Which explains, according to a New York Times article (Oct 16th), ‘the rise in popularity of behavioral economics, an effort to account for the slippery, indefinite nexus of money and humans’. And it continues: ‘The entire question of how emotion will change people’s behavior is pretty much outside the standard model of economics’.
The writer from early on has raised the impact of our culture on why we are where we are as an economy. Not that he is a behavioral economist – far from it – but having done business over 4 decades, and in many parts of the world, he is witness to how people could indeed be funny.
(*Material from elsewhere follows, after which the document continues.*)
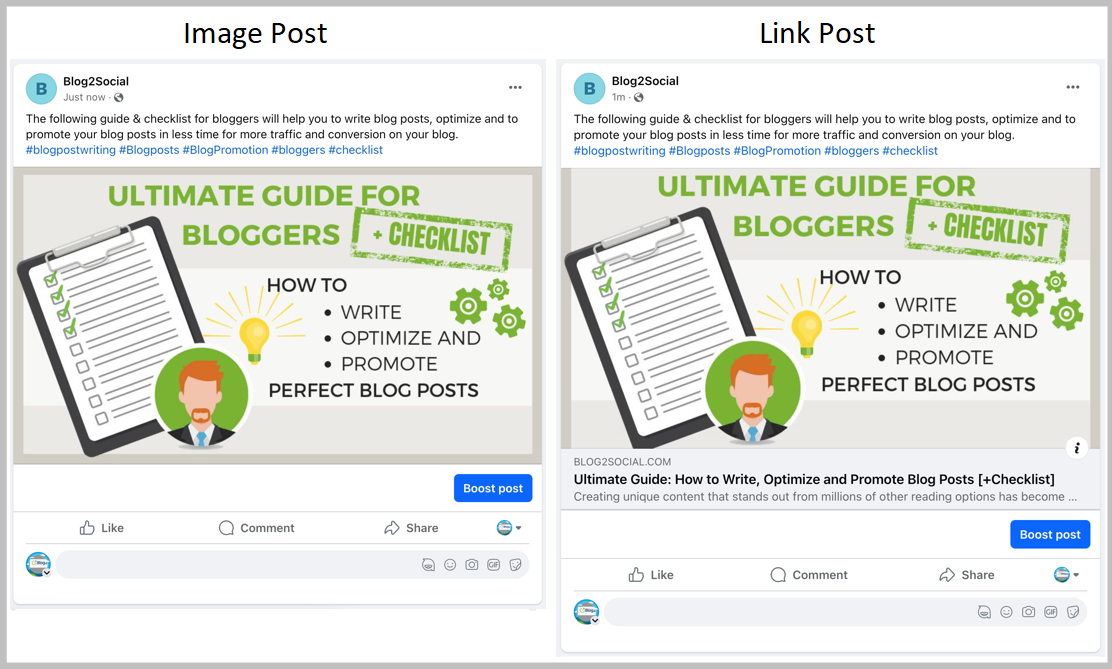The image size is (1112, 669).
Task: Open three-dot menu on Image Post
Action: click(515, 87)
The writer, earlier in his career, benefited from the perceived sophistication of Filipinos given our access to developments in the West. And his task was to share these developments first with people in the region and later globally. The writer had watched in wonderment how in the region they scrupulously absorbed ideas apparently foreign to them; while Filipinos, on the other hand, demonstrated nonchalance – pride, indifference, lack of esprit de corps, whatever?
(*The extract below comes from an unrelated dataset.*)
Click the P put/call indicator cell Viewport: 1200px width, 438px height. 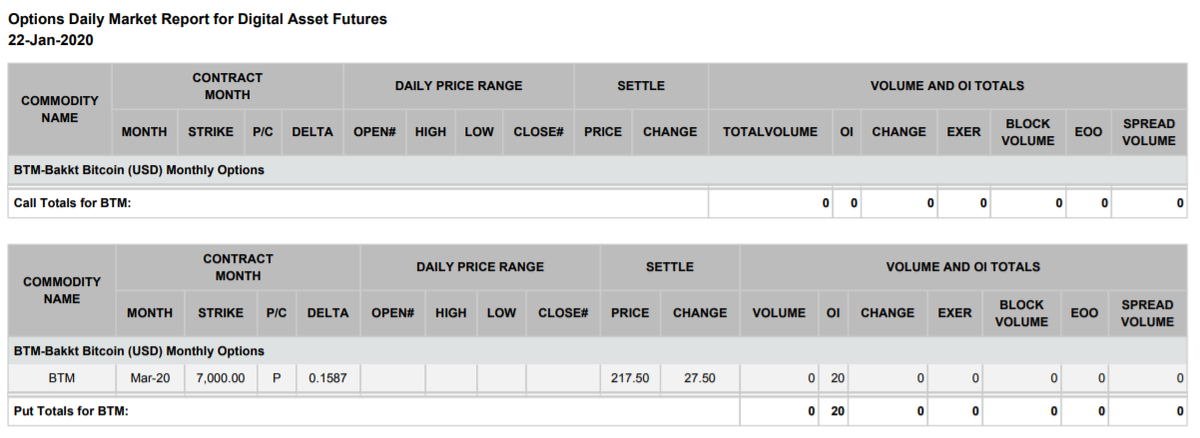(276, 378)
The writer is then the least surprised why we are where we are today as an economy; and why our neighbors are where they are! Sadly our attitudes haven’t changed all these years? Is our self-image fragile? Could we be objective and pursue something outside our comfort zone if it would do us good? For instance, in the 21st century when the world including those unschooled in capitalism have embraced (e.g., aggressively tapping and driving investment) the fundamentals of the free market, we are still celebrating our OFWs; and the businesses that are flourishing because of them? Our OFWs live abnormal lives away from home, and despite best efforts won’t raise our GDP beyond third-world levels. Shouldn’t they be the object of our compassion – beyond facilitating their needs like remittances, they need an economy and industry that would let them take their lives back? They could relate to our ‘muchachos’ – at work practically 24/7 and away from family, i.e., ours is a señorito-muchacho culture?
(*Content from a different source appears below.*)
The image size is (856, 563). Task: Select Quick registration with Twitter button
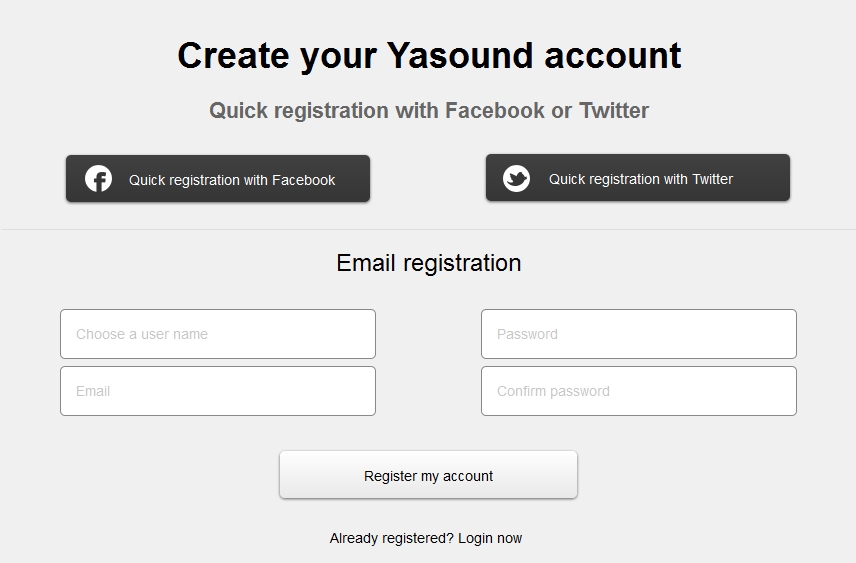tap(638, 177)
Compassion seems to turn our sense of values upside down? For instance, how much do we feel compelled to protect an inefficient and unproductive industry, forgetting that the interest of the country is far greater than the interest of one sector? In the process, we have dispersed and dissipated scarce resources to the detriment of the greater good. Fundamental to economics is the optimum allocation of resources – and we have a well-developed economics discipline. Why? Our culture or ideology gets in the way? The writer has lived and worked with ex-socialists; and observed them adopt a system totally opposed to their up bring. Bottom line: there are fundamentals that can’t be overturned by compassion and/or ideology nor by ‘kuro-kuro’ – that we have yet to internalize, and why we are where we are as an economy, i.e., crab mentality?
The Aquino Administration ought to be encouraged given its apparent commitment to do good. But will culture undermine their efforts – i.e., why can’t they be straightforward about their value system? If the CEO of HP was dispensable, how could friends be above country – even Nixon and Clinton had to account for their follies?
We are embarking on a major industrialization initiative; and more complex choices between what’s good for one interest against others and country would collide. How would the administration handle these complexities? The simple answer or why successful institutions are thriving is because there is clarity in their value system. But given our instinct to personalize, do we miss the import of the greater good, and instead misread it as the absence of compassion – and being imposed upon, i.e., ‘suplado’?
The writer has raised the lesson of Eden before. Our faith has compassion at its core but not of the selfish kind – or Eden would still be around? The compassion (and the love) had come earlier – being made into the image and likeness of the Creator, i.e., we possess the capacity to excel?